Additionally, in this day and age where enriching the data by running it through some ML model isn't that rare, doing it in SQL by exposing it through an API and invoking some UDF on a per-row basis is extremely inefficient due to network RTT. In my opinion it is much better to use something like Apache Beam and load the model in memory of your workers and run predictions "locally" on batches of data at the time.

On the other hand I see the value in expressing "simple" logic in SQL, especially when joining a series of tabular sources. That's why I am super happy with Apache beam SQL extensions (https://beam.apache.org/releases/pydoc/2.30.0/apache_beam.tr...) which, IMHO, has the benefits of both worlds.

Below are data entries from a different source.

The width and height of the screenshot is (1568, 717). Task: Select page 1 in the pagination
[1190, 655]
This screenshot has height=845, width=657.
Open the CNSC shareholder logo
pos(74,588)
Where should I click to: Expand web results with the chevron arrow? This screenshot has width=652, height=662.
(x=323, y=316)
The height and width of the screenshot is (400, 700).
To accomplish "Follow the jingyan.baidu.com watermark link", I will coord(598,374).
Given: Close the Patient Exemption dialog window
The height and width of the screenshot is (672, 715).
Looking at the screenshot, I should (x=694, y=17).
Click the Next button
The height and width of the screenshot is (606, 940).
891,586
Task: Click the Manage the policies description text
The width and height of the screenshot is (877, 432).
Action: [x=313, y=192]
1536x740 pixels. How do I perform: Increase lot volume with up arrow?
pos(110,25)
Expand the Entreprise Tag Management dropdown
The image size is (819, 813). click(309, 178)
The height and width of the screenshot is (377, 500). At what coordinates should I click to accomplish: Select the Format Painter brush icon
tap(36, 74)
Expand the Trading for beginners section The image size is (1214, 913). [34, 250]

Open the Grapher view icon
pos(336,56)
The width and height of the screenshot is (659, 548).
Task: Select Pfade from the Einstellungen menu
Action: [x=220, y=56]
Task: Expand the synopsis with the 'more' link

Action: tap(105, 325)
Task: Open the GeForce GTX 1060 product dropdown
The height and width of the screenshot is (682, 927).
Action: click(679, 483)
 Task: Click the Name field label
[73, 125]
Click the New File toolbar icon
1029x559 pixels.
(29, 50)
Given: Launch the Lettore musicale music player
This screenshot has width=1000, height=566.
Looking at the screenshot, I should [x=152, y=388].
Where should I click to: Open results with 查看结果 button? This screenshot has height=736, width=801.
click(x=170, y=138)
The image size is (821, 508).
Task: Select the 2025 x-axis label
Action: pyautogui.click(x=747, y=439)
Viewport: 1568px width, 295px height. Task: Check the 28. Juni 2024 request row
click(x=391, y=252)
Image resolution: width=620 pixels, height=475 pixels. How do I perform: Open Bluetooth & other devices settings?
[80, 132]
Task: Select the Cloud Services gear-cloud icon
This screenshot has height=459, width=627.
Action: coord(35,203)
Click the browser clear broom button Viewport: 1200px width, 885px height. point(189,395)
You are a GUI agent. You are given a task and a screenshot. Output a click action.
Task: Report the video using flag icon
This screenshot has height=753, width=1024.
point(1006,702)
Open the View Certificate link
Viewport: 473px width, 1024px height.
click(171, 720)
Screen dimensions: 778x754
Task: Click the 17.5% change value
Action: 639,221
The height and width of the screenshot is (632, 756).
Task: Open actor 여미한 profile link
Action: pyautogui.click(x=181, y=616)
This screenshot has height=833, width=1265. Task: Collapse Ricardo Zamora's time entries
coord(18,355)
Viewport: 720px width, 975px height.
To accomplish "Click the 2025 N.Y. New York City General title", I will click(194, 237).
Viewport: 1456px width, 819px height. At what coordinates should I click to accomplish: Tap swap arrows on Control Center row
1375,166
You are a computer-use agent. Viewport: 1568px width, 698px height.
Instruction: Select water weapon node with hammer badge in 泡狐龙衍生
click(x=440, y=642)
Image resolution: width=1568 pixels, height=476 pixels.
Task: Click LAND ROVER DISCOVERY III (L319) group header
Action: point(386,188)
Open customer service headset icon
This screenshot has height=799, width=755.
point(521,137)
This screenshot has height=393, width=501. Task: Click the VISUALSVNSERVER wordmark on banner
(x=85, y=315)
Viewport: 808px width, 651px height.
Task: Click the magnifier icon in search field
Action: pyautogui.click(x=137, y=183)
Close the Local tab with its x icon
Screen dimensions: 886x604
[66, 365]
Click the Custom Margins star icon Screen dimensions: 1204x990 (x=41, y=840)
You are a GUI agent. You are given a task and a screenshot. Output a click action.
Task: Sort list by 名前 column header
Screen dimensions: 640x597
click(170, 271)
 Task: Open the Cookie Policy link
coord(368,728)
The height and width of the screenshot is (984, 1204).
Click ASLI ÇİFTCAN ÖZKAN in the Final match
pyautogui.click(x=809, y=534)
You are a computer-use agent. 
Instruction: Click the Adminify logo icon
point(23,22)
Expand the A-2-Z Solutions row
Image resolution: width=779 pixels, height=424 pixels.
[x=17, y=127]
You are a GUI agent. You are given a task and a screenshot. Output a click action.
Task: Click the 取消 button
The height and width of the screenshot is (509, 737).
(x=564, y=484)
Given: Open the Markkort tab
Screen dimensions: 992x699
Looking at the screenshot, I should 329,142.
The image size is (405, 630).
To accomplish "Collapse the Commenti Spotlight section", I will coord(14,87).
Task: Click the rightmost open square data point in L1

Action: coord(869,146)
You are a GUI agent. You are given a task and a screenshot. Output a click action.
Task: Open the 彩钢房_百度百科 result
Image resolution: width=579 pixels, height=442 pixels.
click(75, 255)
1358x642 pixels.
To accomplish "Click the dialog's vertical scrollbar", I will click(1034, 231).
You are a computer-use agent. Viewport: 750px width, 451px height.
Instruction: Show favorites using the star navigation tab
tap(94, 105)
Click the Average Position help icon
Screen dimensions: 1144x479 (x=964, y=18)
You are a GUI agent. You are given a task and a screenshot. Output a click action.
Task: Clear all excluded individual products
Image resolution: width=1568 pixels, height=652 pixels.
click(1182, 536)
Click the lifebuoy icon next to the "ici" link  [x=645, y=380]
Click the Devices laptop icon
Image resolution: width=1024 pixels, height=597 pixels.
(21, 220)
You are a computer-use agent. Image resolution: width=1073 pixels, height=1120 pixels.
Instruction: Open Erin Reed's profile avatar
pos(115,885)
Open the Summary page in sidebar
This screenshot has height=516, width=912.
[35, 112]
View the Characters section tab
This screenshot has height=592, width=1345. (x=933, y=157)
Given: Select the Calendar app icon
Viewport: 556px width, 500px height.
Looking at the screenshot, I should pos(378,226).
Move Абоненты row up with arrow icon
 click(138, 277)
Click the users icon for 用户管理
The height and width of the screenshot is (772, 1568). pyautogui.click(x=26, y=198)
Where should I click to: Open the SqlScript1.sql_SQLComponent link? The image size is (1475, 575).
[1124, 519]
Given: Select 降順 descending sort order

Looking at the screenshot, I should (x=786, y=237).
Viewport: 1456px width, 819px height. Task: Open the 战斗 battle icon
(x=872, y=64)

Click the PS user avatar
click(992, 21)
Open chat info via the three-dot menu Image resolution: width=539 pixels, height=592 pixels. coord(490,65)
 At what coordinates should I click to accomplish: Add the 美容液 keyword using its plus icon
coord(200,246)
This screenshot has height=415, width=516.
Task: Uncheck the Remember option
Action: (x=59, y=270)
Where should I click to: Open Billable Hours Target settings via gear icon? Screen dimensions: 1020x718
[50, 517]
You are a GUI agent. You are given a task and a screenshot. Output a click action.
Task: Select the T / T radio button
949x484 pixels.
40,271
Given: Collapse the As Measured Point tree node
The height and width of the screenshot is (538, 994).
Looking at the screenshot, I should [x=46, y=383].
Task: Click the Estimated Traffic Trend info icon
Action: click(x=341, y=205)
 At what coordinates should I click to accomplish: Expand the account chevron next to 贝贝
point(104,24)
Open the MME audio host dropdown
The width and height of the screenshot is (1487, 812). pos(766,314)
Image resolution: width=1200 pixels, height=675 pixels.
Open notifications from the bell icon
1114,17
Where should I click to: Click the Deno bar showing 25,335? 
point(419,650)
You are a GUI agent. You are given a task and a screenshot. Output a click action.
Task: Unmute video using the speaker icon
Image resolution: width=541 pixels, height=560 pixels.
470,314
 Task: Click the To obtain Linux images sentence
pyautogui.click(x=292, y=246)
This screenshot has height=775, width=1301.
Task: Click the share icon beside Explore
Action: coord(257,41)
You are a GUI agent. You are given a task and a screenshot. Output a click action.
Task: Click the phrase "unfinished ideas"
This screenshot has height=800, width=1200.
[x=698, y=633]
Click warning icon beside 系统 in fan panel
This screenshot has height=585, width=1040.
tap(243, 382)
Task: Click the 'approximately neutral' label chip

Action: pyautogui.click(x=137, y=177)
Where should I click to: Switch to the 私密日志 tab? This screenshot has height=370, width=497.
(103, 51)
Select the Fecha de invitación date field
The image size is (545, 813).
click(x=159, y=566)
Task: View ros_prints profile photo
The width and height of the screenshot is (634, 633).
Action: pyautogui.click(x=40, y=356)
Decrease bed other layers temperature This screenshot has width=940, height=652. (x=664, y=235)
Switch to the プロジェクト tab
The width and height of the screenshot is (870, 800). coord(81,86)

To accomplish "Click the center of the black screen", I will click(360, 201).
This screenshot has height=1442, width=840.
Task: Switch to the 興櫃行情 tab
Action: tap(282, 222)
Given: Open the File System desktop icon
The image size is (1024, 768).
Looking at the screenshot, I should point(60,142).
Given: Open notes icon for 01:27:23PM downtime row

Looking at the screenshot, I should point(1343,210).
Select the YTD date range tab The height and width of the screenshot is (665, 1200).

> How do you test some SQL logic in isolation?

I do this using sql

1. Extracting an 'ephemeral model' to different model file

2. Mock out this model in upstream model in unit tests https://github.com/EqualExperts/dbt-unit-testing

3. Write unit tests for this model.

This is not different than regular software development in a language like java.

I would argue its even better better because unit tests are always in tabular format and pretty easy to understand. Java unit tests on other hand are never read by devs in practice.

> in this day and age where enriching the data by running it through some ML model isn't that rare,

Still pretty rare, This constitutes a very minor percentage of ETL in an typical enterprise.


> Java unit tests on other hand are never read by devs in practice.

You should get to know better java developers. :-)


haha same!. Ppl saying sql is unreadable need to know better sql developers.

sql is so pretty and so very readable and maintable if done by people who know what they are doing.